他知道以現在的情況, 放手是對他最好的選擇,卿卿即便是失去記憶,也不願意與他有任何關系。

但清楚是一方面, 難以放棄也是一方面。

他遠沒有自己想想中的那樣大度。

留給他的時間不多了, 如果想留住卿卿, 他必須在僅剩的時間內護她周全。

他方才疼得幾乎要發狂,現在也沒有比方才好上多少,

顧徵眸色暗淡,他將自己手指的指節捏得泛白。

竭力不讓自己失落的情緒表現得太過明顯。

卿卿摸了摸手中的浮生劍, 猶豫了半晌,還是和顧清說了聲抱歉。

她有些可憐在她面前的那個少年,與其說是可憐, 不如說是她覺得很愧疚。

愧疚她自己為什麽會那樣做, 刺傷了人,感覺到抱歉總歸是不好意思的。

卿卿又不是那種囂張跋扈到會對這種事情置若罔聞的人。

少女起身走了幾步, 顧徵擡眸, 正好看到卿卿朝著他的方向走了過來。

他方才還波濤起伏的心臟忽然就這樣靜止了下來。

少年的眸子裏突然由暗淡變得充滿希冀。

不管是由於什麽原因,卿卿總算是看了他, 並且主動朝著他走了過來。

有多久了——

自從他重新見到卿卿之後,她就再也沒有主動朝他走過來一次。

而今看到卿卿這樣朝著他走了過來, 他心裏說不上是欣喜更多,還是一種覆雜的情緒更多些。

顧徵想, 現在哪怕是卿卿只是可憐他, 他也甘之如飴。

少女的腳步停留在他跟前。

顧徵的呼吸在瞬間就屏住了, 他連大氣都不敢出,生怕自己的呼吸驚擾了現在這場美妙的夢境。

天知道他有多害怕現在在他面前的這一切只不過是他的一場夢。

卿卿沒註意到他覆雜的神情變化,少女躊躇了半天, 選擇了一個她認為還算恰當的措辭方式,開口道:“殿下,你的傷好了嗎?”

少年楞了楞,他眉眼低垂,他去洗髓池的事情顧清不可能告訴卿卿,她指的傷是什麽?

只是卿卿沒讓他思考太久,少女聲音輕輕,她接著開口道:“那日,浮生劍的事情,殿下,是我對你不住。

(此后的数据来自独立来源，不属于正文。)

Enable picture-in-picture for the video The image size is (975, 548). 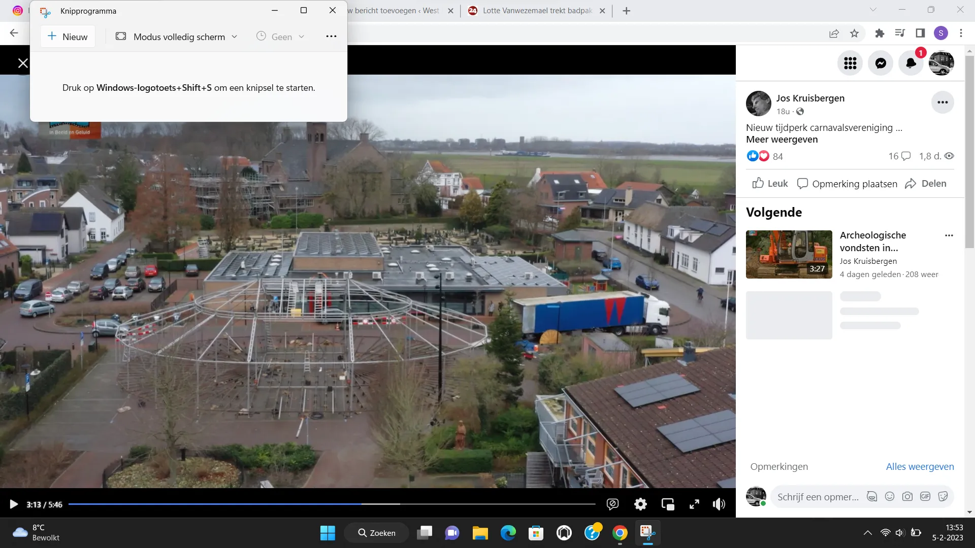[668, 504]
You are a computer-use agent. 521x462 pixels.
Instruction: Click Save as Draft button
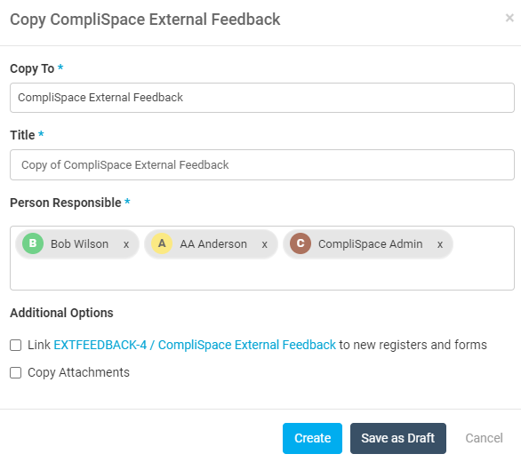[398, 438]
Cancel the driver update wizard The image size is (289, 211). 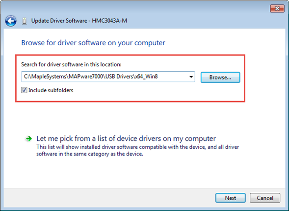[265, 198]

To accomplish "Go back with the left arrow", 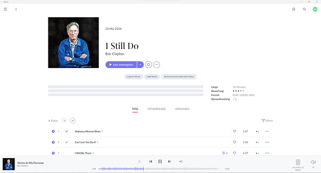I will tap(16, 9).
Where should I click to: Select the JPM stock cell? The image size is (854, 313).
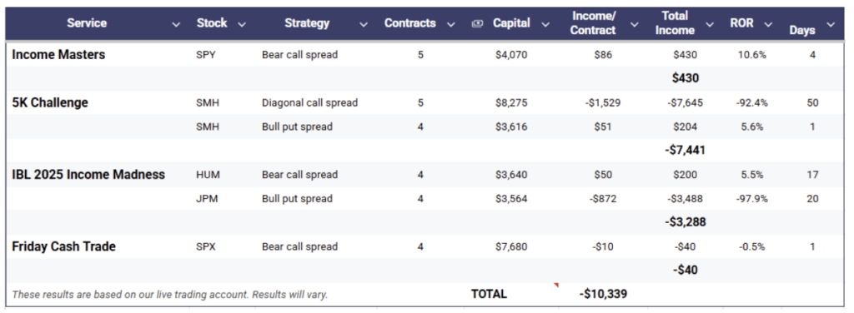[207, 199]
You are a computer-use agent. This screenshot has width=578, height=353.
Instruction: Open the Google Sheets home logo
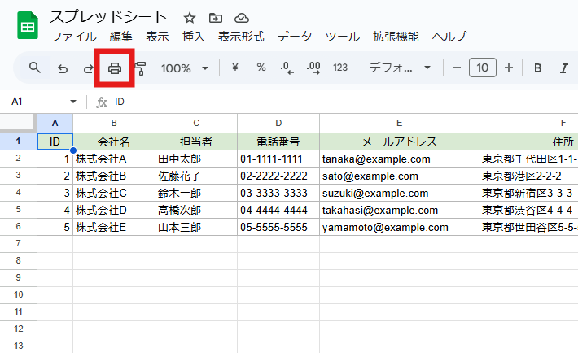(27, 26)
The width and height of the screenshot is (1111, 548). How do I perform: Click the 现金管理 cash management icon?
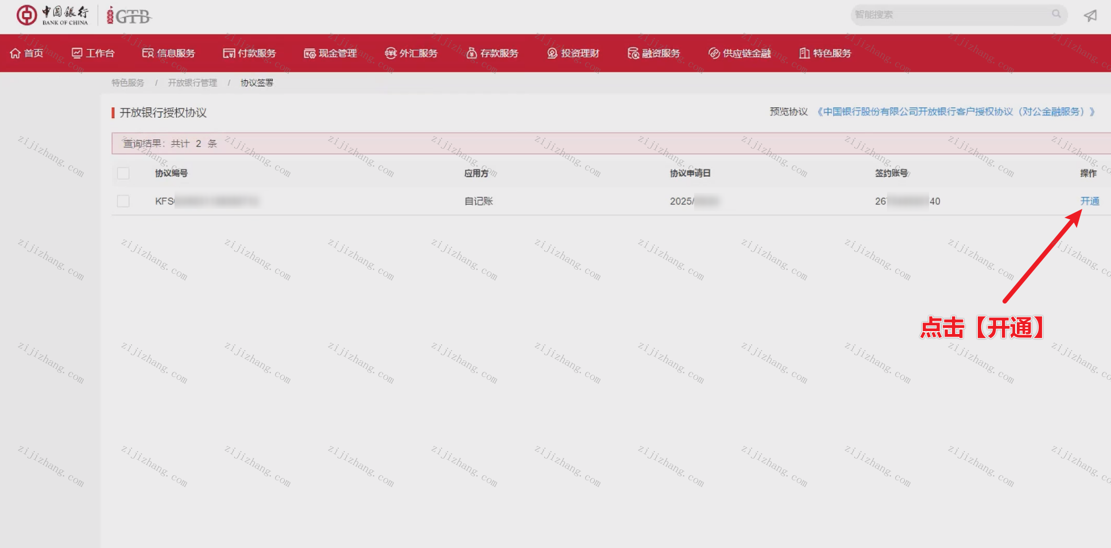pyautogui.click(x=309, y=53)
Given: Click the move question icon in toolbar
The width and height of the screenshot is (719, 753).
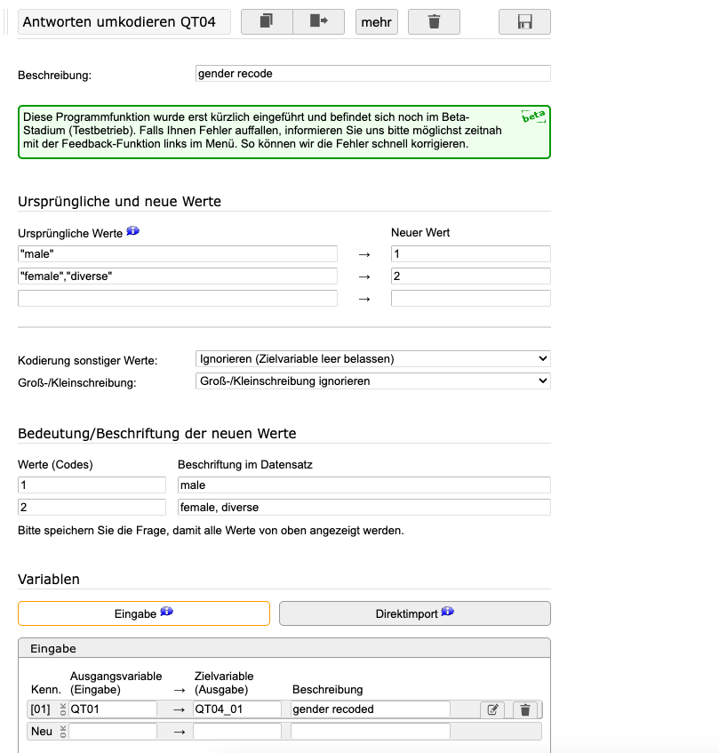Looking at the screenshot, I should [318, 21].
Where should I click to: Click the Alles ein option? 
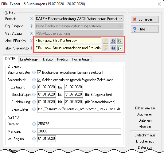tap(145, 127)
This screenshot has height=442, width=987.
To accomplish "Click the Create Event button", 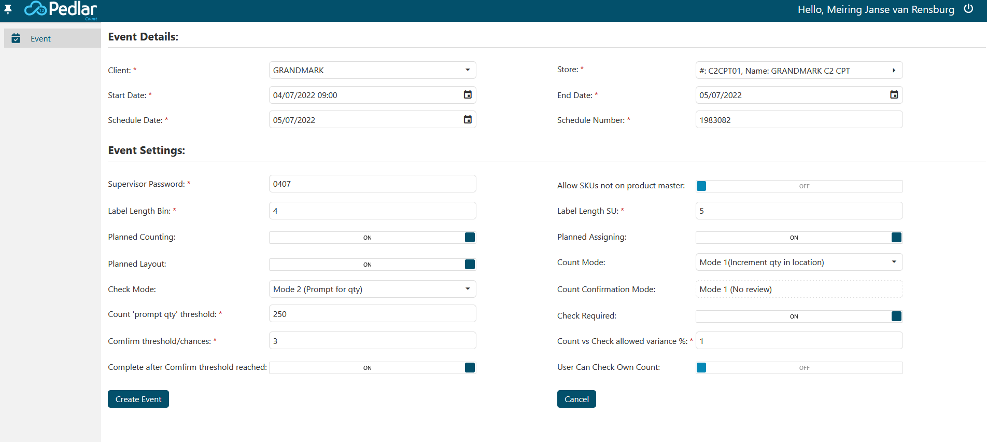I will point(138,399).
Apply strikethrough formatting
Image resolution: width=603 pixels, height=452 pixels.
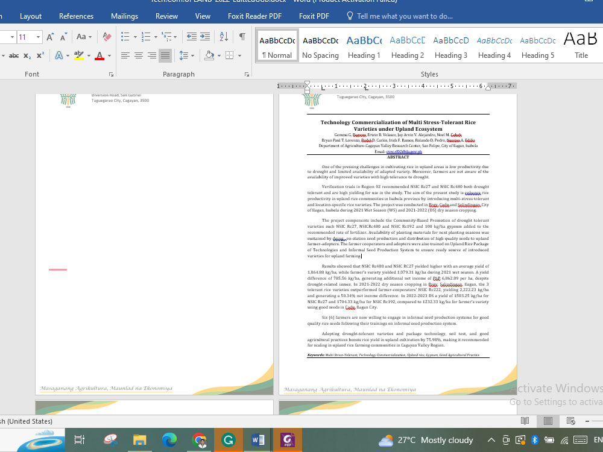(x=14, y=55)
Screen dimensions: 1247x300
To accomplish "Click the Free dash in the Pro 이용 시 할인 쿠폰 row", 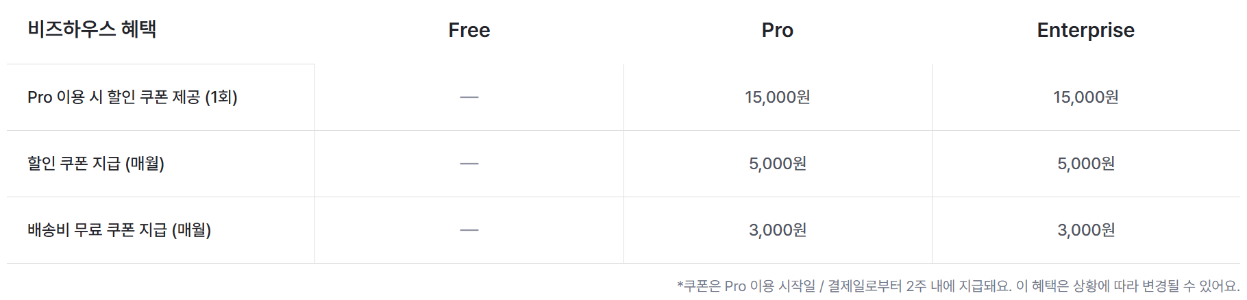I will click(469, 97).
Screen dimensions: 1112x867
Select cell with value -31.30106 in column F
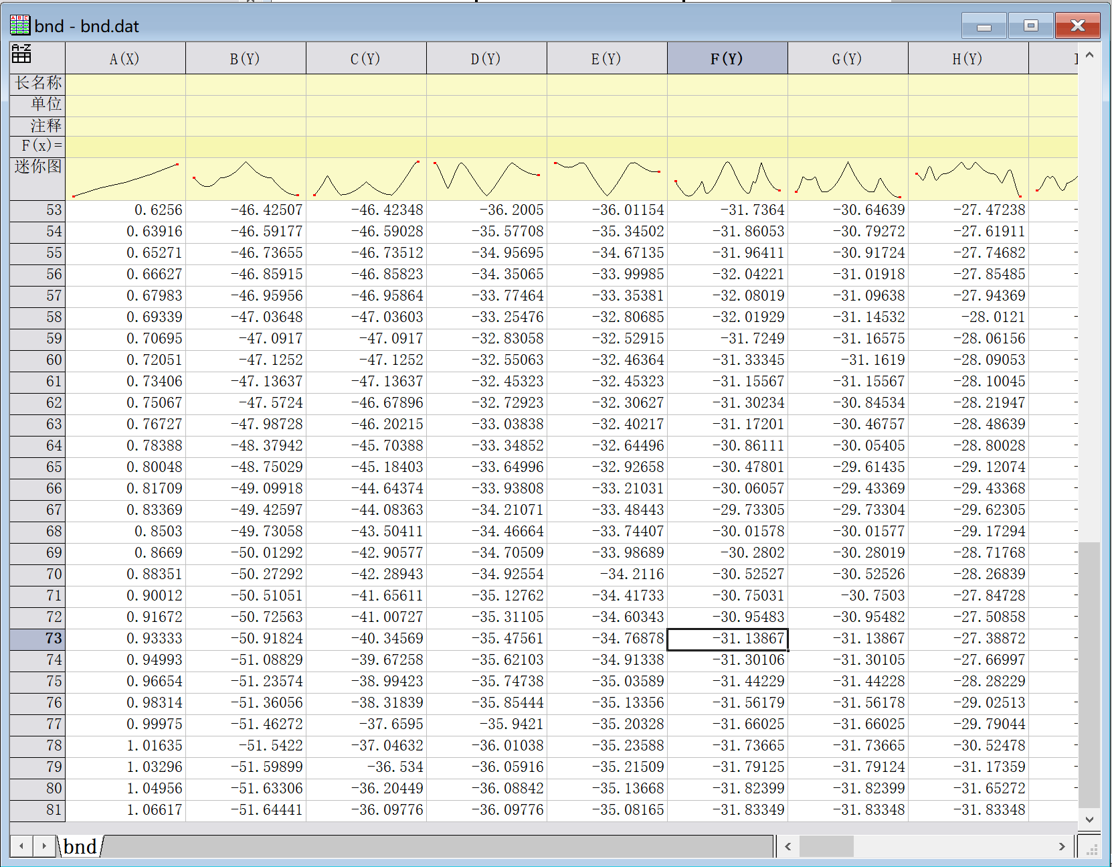point(727,660)
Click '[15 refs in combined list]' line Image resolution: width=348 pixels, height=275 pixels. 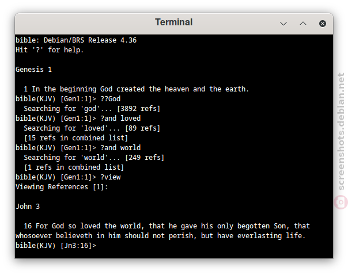pyautogui.click(x=76, y=138)
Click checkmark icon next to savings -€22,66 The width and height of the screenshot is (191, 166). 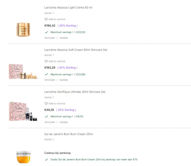pos(46,74)
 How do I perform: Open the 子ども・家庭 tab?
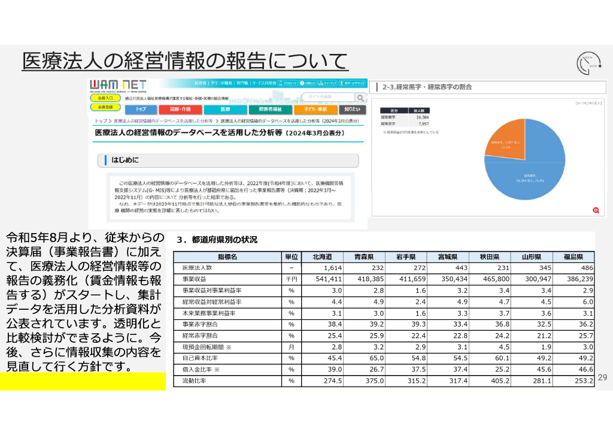point(315,110)
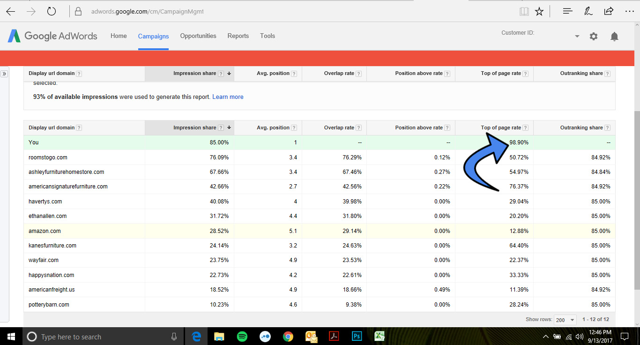
Task: Toggle sort direction on Impression share
Action: point(229,127)
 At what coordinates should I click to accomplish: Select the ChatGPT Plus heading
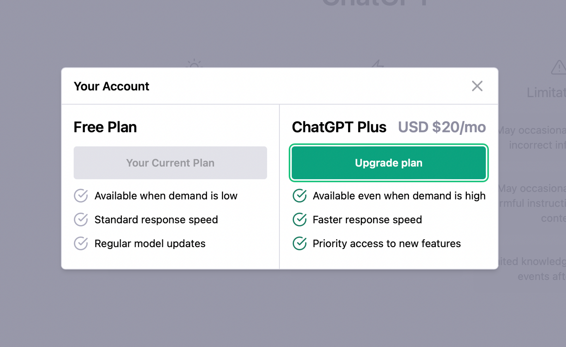click(x=339, y=127)
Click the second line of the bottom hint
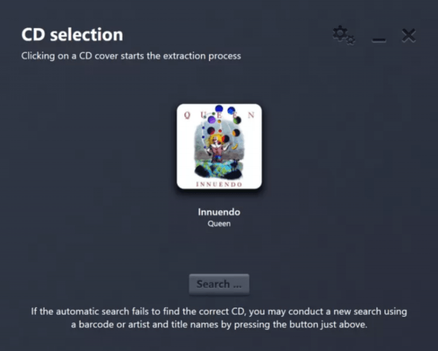 click(219, 325)
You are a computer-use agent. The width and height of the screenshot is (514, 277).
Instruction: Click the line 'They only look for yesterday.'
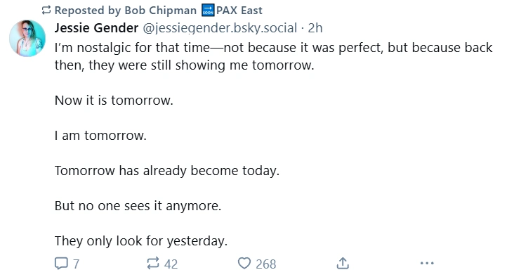coord(141,241)
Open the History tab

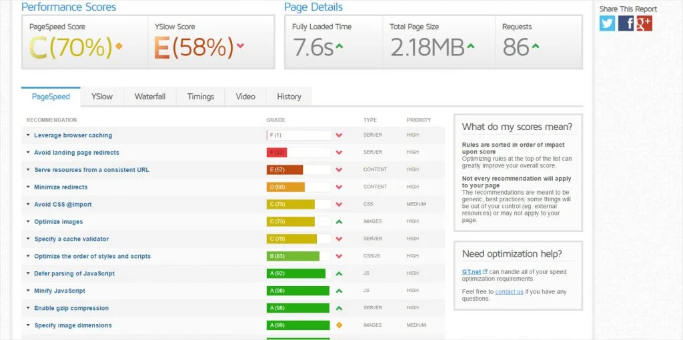[289, 97]
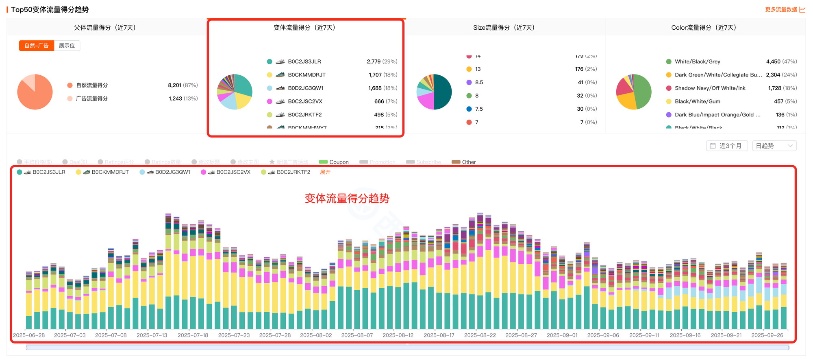Click the star icon for 新增广告活动
813x361 pixels.
pos(272,162)
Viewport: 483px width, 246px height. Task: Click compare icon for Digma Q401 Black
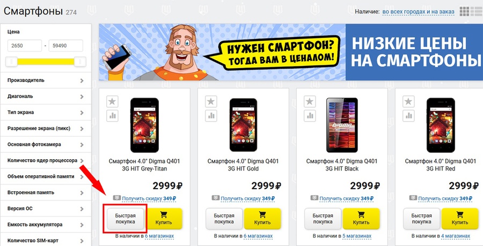tap(310, 116)
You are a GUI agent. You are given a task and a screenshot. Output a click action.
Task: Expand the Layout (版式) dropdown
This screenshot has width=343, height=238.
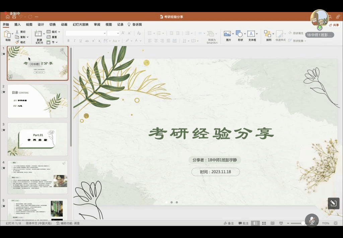coord(54,32)
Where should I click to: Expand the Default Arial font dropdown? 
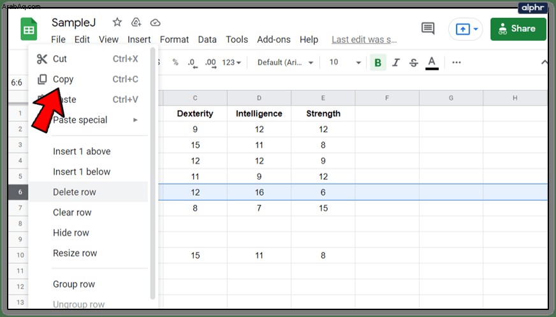(285, 63)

”

微風將少年的碎發吹起,映照出他好看的側臉,少年覺得自己心臟中方才失去的那塊東西,有那麽一瞬間猛然回來了,隔著時光的間隙,他似乎又看到了卿卿往日裏對他的關心。

他內心底是說不出的欣喜,顧徵輕笑了一聲,他知道卿卿指的是那日用浮生劍刺傷他的事。

少年搖搖頭,緊接著開口道:“沒什麽大礙,你不必掛在心上。”

他這樣大事化了,讓卿卿有些擔心,明明狗兒子的臉色已經很不好了。

卿卿不想於心有愧。

霜雪盞從少年的懷中飛出,親昵的蹭了蹭卿卿。

卿卿剛想追問就被霜雪盞的動作搞得猛然楞在那裏。

她認得出這個法器,那日她與顧徵在花林中見面時,也是這個晶瑩剔透的杯子飛進了她的懷中。

當時卿卿固執的把它還給了顧徵。

而今她主動同他講話的時候,這個杯子又重新飛到了卿卿的懷中。

卿卿剛想把霜雪盞從懷中拿出來的時候,她的腦海中忽然又出現了一些本該不屬於她的記憶。

少女的手指頓住在那裏,有一瞬間的僵硬。

她抿唇,輕聲開口道:“殿下,我和這個法器總覺得之前好像見過面。”

少年聲音沙啞,他說話的時候,卿卿還能聽出一瞬間的失落,他這樣開口道:“是嗎?”

他不知道是喜還是憂,因為卿卿記得霜雪盞,甚至連驚雷鞭她都會覺得熟悉,唯獨會對他感到陌生。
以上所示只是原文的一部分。